Kotak Institutional Equities expects strong June quarter growth for top NBFCs, led by Bajaj Finance and Bajaj Finserv. Analysts point to robust loan demand, stable asset quality, and wider profit margins as key drivers. Investors are watching for potential management commentary on future growth guidance.
As the Indian non-banking financial company sector prepares for the June quarter earnings results, Kotak Institutional Equities has shared a positive view on the performance of several major lenders. The brokerage firm highlights Bajaj Finance Ltd., Bajaj Finserv Ltd., and Aditya Birla Capital Ltd. as its preferred picks among large-cap companies. The analysis projects core profit before tax growth between 22% and 58% for the firms under their coverage, with potential net earnings growth reaching as high as 69% for some players.
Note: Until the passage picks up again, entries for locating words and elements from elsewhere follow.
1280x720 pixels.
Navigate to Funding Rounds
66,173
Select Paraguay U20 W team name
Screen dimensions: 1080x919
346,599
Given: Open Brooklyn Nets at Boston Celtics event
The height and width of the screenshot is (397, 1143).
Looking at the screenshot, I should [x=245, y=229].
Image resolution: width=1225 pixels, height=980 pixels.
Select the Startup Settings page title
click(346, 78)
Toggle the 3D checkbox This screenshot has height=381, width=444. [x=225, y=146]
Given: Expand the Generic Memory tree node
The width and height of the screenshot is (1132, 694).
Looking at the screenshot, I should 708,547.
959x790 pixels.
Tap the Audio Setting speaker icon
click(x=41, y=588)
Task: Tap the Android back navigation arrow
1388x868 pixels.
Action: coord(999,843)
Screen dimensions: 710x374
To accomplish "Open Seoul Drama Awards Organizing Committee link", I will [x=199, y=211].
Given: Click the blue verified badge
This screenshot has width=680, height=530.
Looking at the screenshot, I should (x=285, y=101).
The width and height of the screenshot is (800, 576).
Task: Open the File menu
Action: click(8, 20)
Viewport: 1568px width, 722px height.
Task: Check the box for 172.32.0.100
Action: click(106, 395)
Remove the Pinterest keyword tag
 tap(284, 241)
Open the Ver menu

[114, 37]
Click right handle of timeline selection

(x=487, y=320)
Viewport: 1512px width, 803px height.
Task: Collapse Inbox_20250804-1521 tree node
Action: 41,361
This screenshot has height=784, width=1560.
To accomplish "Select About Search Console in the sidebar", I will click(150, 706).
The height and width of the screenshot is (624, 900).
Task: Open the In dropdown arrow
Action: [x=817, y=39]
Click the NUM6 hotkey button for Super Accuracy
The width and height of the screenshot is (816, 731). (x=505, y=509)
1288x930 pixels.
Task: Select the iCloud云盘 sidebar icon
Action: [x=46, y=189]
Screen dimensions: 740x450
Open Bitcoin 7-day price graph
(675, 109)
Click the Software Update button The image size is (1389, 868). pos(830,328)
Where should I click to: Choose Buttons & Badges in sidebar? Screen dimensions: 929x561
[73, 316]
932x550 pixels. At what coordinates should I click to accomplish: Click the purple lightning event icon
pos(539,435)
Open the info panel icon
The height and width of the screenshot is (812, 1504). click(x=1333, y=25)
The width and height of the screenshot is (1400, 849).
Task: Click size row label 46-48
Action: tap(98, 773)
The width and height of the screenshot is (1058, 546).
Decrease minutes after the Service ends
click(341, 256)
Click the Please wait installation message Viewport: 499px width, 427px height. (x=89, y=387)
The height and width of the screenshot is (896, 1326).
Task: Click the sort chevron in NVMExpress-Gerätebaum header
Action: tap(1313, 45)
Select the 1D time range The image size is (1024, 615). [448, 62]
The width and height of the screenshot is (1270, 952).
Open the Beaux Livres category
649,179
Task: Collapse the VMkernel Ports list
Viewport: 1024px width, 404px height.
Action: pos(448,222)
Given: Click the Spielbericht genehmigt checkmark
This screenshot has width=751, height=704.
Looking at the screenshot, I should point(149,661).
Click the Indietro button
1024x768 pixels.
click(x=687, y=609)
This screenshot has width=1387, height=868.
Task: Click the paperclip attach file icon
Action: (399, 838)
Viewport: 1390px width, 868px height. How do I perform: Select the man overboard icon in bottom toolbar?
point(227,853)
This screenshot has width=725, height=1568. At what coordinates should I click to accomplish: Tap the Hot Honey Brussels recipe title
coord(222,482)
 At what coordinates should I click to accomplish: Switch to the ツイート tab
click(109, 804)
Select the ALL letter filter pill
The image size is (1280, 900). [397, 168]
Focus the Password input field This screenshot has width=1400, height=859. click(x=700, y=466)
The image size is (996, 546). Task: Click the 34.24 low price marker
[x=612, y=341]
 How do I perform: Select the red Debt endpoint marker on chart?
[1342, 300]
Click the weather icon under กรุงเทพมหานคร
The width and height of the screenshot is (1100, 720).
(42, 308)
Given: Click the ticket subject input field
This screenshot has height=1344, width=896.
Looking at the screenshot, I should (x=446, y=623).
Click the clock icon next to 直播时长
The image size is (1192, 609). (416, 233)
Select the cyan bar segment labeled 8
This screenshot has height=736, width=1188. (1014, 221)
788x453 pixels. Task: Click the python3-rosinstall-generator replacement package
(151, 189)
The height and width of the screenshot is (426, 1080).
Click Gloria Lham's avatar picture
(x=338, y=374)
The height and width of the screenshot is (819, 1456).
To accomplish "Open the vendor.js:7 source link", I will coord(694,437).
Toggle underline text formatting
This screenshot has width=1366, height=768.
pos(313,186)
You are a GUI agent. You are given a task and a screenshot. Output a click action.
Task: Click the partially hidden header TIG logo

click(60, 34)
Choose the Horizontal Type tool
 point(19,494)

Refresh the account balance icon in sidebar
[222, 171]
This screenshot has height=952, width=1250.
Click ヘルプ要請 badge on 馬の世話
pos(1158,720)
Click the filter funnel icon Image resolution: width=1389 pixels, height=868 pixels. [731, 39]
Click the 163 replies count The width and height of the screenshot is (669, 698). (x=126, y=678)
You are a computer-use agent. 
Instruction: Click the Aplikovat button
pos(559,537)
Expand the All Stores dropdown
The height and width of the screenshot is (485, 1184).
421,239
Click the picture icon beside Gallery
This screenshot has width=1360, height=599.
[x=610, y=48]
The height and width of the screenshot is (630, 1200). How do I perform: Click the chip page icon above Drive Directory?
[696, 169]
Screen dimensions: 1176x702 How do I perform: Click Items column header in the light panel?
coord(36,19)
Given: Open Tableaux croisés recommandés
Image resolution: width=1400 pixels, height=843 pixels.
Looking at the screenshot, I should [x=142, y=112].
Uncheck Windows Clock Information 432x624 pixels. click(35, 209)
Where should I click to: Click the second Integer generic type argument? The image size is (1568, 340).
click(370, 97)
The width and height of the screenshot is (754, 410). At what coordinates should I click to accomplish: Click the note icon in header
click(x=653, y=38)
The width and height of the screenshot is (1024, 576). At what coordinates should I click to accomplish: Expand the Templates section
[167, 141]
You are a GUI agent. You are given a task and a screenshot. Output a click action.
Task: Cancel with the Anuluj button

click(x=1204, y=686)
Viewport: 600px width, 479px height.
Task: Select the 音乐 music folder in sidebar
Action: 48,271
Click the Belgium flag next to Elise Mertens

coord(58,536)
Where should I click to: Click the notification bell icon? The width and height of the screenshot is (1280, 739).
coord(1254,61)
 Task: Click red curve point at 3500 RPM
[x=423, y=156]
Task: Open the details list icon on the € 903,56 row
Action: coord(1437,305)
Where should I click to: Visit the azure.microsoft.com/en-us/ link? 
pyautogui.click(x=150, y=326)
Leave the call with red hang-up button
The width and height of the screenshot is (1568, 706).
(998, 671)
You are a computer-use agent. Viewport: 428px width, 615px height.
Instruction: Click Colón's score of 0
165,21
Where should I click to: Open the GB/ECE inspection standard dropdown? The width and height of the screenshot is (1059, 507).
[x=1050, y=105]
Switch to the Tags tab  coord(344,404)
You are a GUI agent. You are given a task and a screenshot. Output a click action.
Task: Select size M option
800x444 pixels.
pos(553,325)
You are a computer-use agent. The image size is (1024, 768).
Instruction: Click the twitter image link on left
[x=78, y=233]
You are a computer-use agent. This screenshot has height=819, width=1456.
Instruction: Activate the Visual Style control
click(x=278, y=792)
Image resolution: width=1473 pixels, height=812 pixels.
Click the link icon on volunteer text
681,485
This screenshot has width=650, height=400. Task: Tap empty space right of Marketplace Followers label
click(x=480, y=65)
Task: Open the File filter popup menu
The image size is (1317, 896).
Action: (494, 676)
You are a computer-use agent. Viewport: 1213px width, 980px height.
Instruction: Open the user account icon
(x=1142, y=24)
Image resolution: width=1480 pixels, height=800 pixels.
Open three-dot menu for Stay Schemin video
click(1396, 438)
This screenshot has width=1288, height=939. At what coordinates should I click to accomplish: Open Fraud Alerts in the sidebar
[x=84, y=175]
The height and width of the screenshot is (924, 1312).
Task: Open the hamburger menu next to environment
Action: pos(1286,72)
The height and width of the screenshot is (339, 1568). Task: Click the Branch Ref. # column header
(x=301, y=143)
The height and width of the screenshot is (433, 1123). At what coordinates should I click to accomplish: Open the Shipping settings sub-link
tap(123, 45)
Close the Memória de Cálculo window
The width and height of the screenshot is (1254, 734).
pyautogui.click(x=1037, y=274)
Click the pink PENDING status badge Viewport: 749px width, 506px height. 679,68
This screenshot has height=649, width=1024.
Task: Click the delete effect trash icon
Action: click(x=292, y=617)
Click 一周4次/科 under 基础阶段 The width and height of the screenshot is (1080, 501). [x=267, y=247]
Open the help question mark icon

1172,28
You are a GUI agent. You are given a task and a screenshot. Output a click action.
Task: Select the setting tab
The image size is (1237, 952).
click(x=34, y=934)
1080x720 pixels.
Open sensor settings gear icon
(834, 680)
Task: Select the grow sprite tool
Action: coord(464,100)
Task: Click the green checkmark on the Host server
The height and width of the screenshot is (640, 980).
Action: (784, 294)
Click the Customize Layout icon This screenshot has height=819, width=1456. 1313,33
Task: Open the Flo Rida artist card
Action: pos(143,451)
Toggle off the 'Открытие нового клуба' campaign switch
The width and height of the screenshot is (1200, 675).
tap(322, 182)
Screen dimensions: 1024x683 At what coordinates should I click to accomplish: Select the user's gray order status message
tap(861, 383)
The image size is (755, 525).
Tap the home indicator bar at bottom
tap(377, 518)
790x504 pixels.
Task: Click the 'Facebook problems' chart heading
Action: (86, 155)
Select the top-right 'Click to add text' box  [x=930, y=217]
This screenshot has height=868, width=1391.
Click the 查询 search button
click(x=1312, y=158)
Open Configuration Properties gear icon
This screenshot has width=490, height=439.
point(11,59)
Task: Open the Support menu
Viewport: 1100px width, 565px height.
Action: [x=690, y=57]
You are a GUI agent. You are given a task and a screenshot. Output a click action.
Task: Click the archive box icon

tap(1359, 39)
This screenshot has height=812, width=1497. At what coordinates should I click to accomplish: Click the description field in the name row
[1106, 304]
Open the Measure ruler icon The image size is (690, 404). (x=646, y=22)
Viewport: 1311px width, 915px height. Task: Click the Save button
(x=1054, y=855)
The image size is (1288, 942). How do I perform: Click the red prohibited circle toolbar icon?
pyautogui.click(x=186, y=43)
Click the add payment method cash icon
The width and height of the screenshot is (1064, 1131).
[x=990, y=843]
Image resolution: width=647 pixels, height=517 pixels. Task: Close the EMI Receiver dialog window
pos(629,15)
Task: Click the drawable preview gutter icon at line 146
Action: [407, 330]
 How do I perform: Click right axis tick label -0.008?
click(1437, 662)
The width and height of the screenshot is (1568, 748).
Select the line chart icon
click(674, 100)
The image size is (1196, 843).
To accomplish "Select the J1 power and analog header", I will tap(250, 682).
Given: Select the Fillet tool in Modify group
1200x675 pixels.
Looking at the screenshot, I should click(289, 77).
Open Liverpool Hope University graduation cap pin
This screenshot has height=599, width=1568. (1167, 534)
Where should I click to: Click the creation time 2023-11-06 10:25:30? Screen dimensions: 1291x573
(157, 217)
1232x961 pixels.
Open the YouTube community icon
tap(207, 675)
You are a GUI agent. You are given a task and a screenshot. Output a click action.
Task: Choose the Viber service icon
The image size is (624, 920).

Factors Driving Performance Expectations
The optimistic outlook is based on strong demand across several lending areas. Channel checks suggest high growth in personal loans, vehicle financing, MSME loans, and microfinance. Additionally, the brokerage expects net interest margins—the difference between interest earned from loans and interest paid on deposits—to expand by 9 to 80 basis points compared to the same period last year. This is attributed to a decrease in borrowing costs for these financial institutions.
Another point of interest for investors is the expectation of stable asset quality. Despite concerns about seasonal weakness, credit costs are projected to decrease by 5 to 35 basis points. This shift, combined with improved liquidity, may lead some companies to raise their growth guidance for the remainder of the fiscal year. Diversified lenders that have already maintained loan growth above 20% are considered particularly well-placed to benefit from these conditions.
Outlook for Housing and Mid-Cap Players
Beyond the large-cap names, the report also touches on the affordable housing segment, which is showing signs of a rebound. After a period of slower activity, early indicators from the fourth quarter of the 2026 fiscal year suggest a recovery is underway. Kotak has included mid-cap companies such as Aptus Value Housing Finance India Ltd., Aadhar Housing Finance Ltd., and Home First Finance India Ltd. in its list of favored entities, noting an expected pickup in performance for the current 2027 fiscal year.
While the sector outlook appears positive based on these projections, investors may track upcoming quarterly reports for confirmation of these trends. Key monitorables for the market include management commentary on loan growth, any changes in credit costs, and updates on the sustainability of margin expansion. The actual results will help determine if the anticipated growth materializes as lending environments and interest rate scenarios evolve.